_RECORDS SHOWN_

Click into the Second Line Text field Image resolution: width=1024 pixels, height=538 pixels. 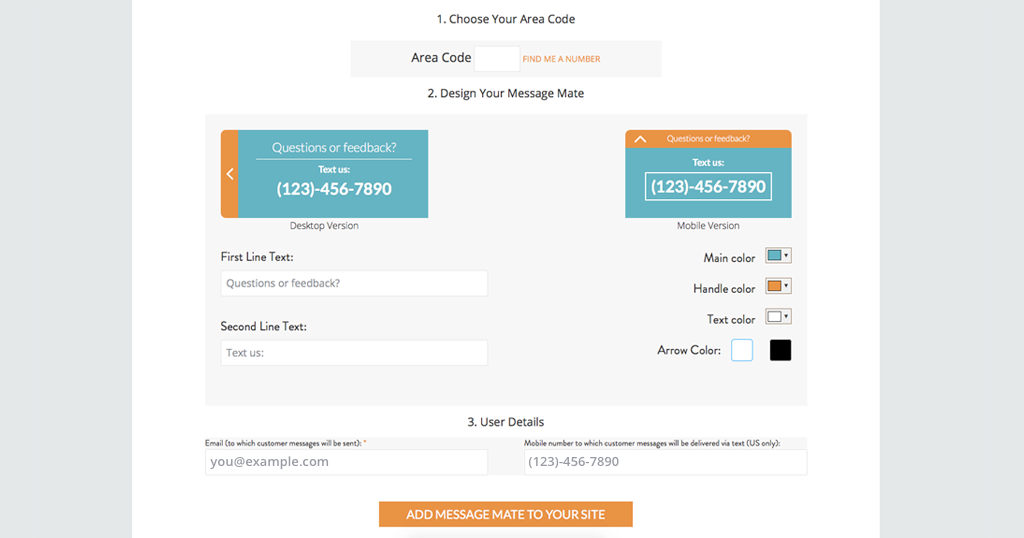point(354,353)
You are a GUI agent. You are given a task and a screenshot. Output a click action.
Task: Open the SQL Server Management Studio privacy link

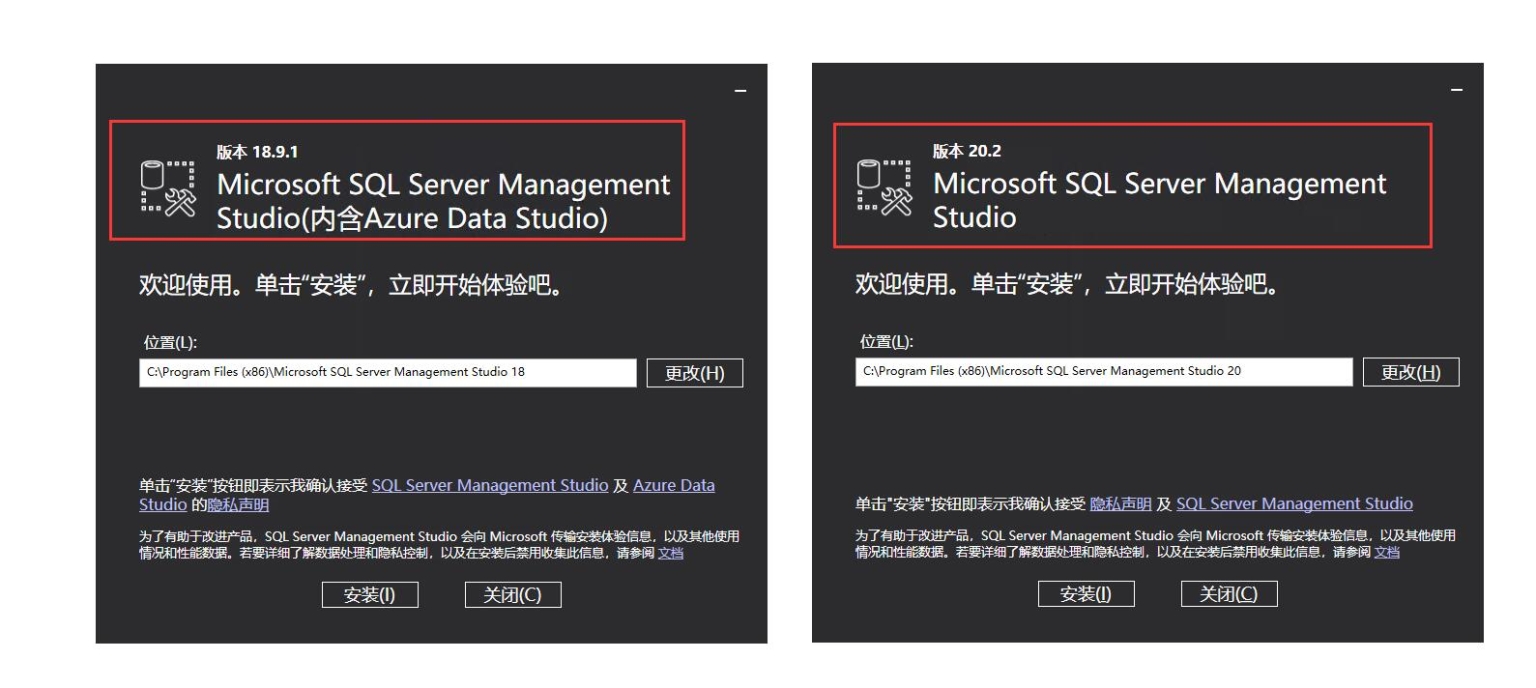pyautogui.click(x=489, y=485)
* * *
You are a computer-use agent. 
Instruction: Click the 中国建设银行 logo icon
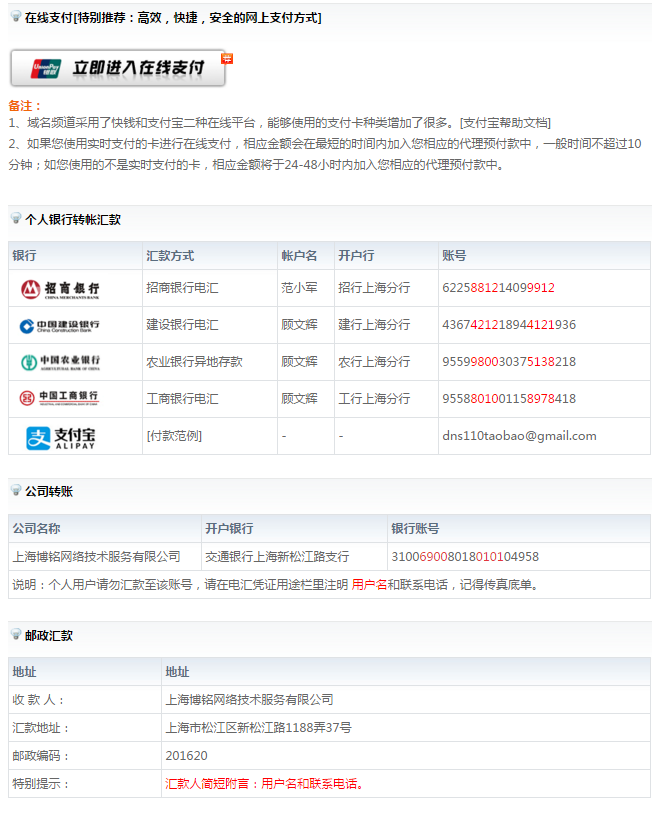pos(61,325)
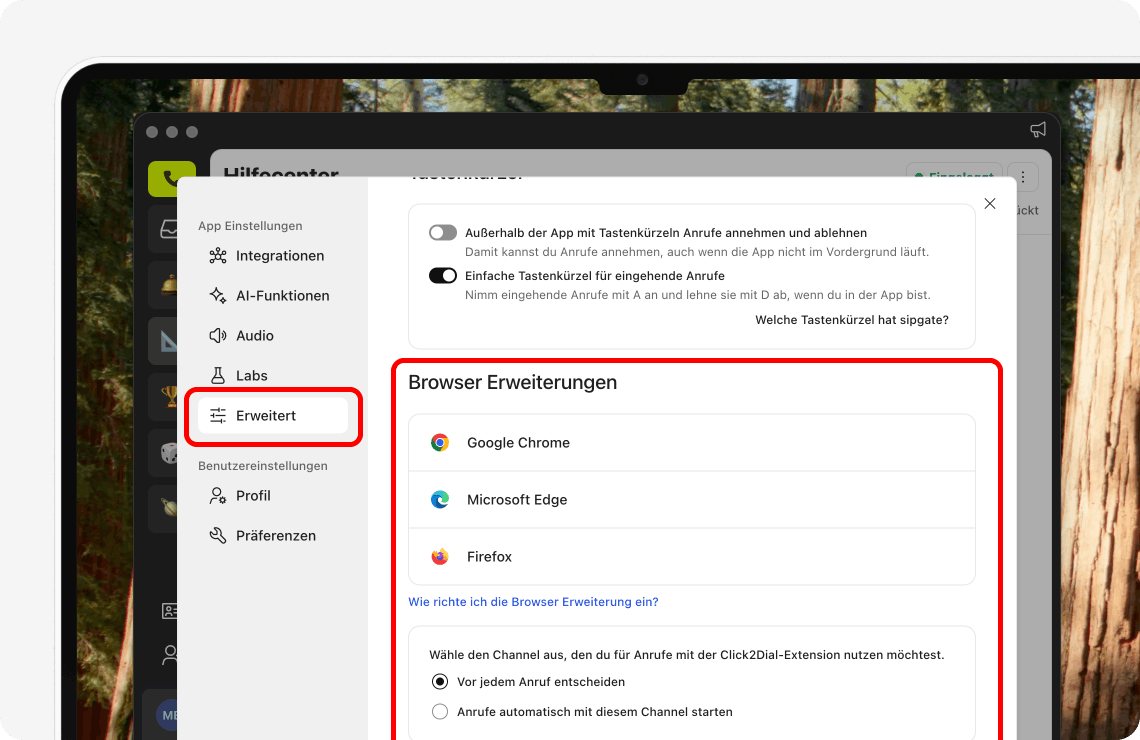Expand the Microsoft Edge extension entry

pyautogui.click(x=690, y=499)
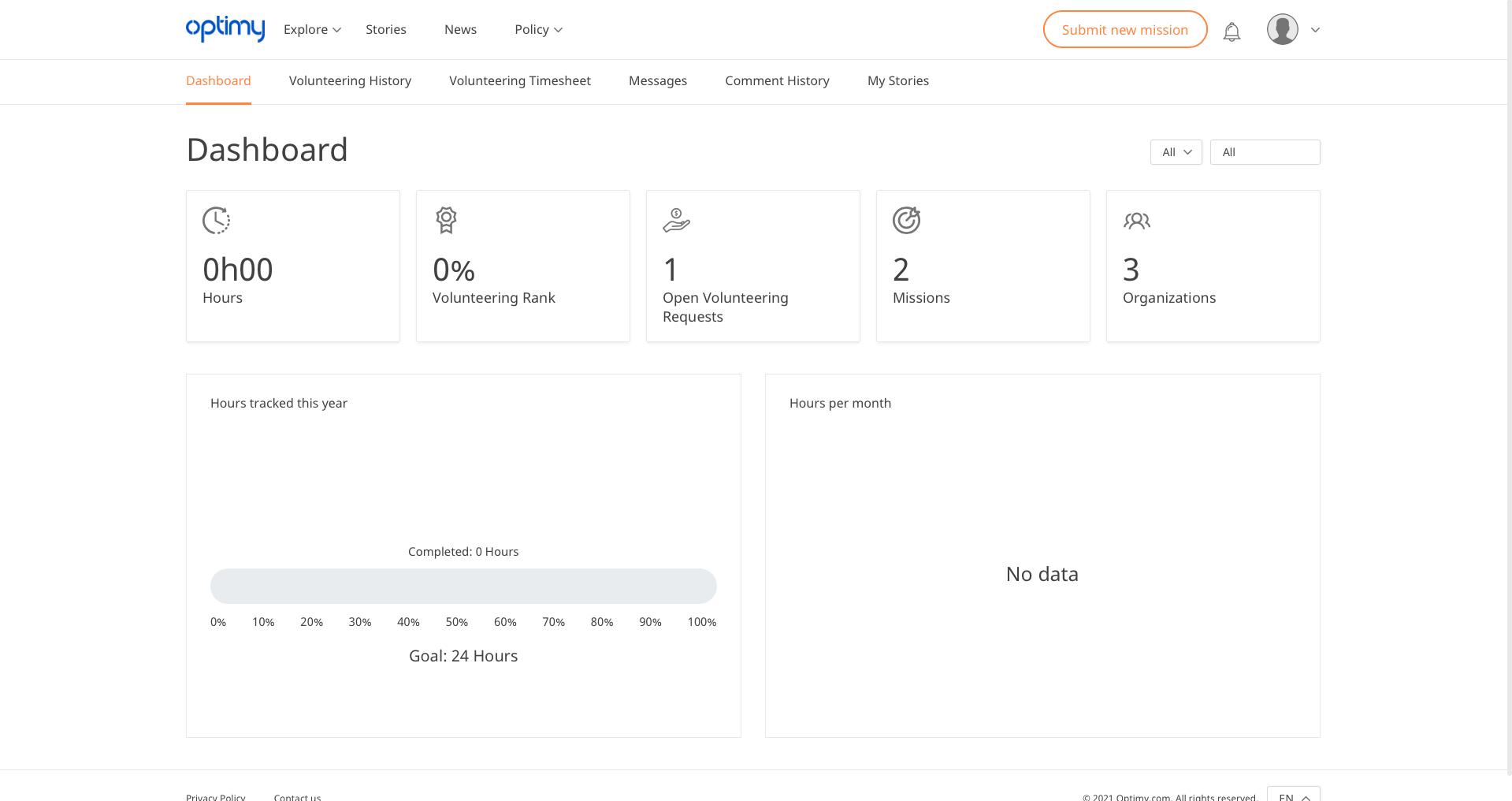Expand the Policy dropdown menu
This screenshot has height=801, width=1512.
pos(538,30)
* * *
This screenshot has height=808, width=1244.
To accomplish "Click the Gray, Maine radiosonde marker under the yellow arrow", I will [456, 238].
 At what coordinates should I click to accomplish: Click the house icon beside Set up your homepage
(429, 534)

_HOW TO COMPLETE THIS TASK_
Wherever the string "agent" appears in the entries above, list that line.

_EXERCISE ANSWER_
You are a GUI agent. You are given a task and a screenshot. Output a click action.
You are a computer-use agent. 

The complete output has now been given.